- Material for the task
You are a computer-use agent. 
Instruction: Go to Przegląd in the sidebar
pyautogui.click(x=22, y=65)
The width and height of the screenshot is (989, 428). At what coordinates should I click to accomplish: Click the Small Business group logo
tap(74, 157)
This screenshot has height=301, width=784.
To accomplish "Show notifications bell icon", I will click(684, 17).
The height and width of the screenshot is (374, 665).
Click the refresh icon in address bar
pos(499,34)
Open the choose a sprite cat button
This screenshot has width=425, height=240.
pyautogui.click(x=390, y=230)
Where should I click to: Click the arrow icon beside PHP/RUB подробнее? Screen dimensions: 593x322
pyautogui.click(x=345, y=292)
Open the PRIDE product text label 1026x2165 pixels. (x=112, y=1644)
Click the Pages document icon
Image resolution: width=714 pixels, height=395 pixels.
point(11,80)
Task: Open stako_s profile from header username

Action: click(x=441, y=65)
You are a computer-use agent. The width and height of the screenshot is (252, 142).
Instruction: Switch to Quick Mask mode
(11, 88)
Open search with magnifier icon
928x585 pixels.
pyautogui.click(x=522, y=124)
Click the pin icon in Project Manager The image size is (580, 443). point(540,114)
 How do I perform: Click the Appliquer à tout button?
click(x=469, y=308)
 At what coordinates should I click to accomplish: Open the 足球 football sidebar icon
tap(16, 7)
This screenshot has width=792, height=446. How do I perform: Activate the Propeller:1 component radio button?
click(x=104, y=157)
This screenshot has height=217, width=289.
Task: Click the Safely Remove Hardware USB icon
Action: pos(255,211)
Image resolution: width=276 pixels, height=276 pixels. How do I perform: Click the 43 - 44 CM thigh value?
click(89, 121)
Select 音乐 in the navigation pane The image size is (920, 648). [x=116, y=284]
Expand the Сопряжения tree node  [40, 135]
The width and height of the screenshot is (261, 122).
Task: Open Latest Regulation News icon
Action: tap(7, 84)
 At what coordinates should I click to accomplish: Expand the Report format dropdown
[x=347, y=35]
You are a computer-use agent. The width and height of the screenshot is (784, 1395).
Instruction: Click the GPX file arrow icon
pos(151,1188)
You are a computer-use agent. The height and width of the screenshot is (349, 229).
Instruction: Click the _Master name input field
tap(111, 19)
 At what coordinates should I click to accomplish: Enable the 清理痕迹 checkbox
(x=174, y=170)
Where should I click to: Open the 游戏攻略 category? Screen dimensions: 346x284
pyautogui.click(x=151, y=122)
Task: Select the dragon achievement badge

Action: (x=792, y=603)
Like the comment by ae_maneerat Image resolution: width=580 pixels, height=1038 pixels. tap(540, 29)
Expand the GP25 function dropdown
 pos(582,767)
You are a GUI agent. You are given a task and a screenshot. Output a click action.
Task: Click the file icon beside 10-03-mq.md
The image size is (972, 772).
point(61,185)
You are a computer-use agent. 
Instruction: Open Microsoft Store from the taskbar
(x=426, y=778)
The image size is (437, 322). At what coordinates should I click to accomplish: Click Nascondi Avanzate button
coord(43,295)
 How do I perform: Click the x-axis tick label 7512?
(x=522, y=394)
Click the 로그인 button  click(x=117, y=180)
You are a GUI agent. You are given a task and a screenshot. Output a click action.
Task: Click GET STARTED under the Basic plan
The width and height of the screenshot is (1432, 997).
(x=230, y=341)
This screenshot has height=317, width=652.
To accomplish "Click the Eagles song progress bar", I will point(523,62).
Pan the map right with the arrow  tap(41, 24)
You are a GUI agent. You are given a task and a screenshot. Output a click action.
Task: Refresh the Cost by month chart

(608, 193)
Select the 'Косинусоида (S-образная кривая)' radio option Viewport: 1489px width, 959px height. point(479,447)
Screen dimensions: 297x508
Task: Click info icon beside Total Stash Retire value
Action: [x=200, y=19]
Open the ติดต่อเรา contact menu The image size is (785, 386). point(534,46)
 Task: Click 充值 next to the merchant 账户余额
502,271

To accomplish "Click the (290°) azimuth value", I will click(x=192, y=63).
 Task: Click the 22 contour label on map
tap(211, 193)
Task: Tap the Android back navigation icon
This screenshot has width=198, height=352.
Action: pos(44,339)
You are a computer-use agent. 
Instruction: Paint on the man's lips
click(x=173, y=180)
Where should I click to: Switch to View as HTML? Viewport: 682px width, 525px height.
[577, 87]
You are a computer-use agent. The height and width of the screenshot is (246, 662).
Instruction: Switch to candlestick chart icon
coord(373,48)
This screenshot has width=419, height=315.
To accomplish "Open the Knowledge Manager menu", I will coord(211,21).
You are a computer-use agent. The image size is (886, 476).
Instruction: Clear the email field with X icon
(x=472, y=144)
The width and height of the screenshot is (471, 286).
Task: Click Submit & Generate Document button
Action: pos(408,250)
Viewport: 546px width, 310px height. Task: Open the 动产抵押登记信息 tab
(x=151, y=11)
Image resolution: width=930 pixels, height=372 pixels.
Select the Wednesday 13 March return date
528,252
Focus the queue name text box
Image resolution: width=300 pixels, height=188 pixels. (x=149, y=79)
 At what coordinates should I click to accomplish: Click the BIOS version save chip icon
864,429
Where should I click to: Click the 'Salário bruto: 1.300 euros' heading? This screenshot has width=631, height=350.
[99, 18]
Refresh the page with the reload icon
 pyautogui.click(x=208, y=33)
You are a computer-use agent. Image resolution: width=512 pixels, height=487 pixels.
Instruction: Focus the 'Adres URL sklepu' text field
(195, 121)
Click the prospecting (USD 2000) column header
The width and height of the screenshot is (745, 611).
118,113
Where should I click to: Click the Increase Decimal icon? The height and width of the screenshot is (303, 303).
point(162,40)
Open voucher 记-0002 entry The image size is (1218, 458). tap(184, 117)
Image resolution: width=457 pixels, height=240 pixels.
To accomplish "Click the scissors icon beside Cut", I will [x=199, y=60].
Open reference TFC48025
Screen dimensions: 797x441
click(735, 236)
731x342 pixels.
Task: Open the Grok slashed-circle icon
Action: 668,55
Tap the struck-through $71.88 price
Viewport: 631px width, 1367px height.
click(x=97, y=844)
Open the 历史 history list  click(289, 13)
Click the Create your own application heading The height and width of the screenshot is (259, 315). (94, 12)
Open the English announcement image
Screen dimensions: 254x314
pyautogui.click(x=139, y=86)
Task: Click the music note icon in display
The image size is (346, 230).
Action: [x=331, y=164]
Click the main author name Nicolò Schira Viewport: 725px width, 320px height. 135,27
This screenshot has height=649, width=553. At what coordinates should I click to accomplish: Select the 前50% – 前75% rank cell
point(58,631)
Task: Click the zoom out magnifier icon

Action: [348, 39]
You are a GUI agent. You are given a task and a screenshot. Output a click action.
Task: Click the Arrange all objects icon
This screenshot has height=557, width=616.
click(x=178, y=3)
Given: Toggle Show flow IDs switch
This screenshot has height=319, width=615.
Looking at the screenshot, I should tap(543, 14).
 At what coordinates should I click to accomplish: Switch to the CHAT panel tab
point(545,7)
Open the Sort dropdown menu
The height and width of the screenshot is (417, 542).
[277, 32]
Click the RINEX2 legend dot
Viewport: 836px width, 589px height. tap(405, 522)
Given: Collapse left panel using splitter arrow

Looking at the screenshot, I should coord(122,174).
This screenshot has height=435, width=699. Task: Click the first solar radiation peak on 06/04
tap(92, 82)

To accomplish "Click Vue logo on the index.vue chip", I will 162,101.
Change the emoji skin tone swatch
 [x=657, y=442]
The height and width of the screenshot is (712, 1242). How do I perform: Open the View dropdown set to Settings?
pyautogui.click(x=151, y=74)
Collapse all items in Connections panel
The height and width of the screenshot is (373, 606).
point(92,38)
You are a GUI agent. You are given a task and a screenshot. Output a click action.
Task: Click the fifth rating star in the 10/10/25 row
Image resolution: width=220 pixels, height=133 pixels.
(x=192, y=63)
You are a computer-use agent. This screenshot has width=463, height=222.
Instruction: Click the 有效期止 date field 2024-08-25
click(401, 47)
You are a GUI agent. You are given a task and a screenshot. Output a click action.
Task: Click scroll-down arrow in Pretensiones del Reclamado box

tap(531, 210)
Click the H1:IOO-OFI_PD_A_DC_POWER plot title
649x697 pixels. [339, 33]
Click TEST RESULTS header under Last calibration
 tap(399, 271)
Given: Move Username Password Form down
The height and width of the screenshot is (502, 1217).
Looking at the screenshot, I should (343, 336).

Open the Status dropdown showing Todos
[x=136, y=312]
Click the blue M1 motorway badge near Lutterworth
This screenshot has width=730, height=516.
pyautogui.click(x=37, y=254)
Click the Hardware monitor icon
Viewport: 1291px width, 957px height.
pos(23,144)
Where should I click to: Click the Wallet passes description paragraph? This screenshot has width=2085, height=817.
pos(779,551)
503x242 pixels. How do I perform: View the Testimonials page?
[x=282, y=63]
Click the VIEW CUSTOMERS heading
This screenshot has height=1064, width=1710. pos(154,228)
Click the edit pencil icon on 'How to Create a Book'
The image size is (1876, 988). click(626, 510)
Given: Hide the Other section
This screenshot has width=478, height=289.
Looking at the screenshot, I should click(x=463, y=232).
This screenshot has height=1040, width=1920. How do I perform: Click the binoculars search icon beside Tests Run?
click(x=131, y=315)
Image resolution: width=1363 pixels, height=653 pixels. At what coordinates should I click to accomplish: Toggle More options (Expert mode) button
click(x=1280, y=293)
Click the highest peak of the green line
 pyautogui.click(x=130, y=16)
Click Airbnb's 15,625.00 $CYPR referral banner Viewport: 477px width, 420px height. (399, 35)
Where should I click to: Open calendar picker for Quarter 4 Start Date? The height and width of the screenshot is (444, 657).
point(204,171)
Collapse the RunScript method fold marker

- Exercise
Answer with nothing but the count of lines in the entries that hold the word "navigation".

- Output of the exercise
2